» **Exercise**:
Return every line from the one with "The width and height of the screenshot is (1372, 888)." through the one with "900x600 pixels.", inclusive, exactly as it appears below.

» **Data for review**:
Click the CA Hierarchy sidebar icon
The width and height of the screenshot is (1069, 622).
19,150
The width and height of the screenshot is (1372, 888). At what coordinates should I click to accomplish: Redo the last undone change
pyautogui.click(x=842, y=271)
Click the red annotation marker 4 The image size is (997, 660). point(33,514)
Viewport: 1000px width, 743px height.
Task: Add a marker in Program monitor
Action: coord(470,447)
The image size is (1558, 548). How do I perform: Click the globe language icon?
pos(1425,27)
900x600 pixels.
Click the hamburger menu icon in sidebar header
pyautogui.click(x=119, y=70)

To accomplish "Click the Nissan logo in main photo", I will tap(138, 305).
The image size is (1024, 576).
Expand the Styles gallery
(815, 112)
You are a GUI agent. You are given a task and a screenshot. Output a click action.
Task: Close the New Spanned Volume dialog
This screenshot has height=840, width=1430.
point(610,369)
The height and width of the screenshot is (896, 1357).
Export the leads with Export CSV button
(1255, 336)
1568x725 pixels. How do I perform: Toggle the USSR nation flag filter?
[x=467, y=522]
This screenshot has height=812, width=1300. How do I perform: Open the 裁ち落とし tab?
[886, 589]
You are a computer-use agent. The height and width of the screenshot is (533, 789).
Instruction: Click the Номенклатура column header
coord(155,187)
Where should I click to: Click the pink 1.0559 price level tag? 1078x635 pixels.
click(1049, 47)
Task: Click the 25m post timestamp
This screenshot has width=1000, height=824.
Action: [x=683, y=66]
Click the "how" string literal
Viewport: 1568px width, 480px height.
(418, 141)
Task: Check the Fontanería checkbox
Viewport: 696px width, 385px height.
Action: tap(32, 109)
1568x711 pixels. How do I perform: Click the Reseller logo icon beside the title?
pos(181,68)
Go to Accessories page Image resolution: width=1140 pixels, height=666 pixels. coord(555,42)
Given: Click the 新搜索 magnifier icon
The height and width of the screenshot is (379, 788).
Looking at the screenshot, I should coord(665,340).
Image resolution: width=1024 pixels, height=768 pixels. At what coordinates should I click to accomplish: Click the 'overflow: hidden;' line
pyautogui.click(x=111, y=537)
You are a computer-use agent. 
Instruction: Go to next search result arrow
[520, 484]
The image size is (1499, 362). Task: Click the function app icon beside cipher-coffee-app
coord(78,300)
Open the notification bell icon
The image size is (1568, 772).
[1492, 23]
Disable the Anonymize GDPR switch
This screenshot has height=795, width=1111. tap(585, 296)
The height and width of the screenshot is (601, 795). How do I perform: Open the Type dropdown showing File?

» **Answer**:
The width and height of the screenshot is (1372, 888). At what coordinates should I click to accomplish: Redo the last undone change
pyautogui.click(x=842, y=271)
Click the red annotation marker 4 The image size is (997, 660). point(33,514)
Viewport: 1000px width, 743px height.
Task: Add a marker in Program monitor
Action: coord(470,447)
The image size is (1558, 548). How do I perform: Click the globe language icon?
pos(1425,27)
900x600 pixels.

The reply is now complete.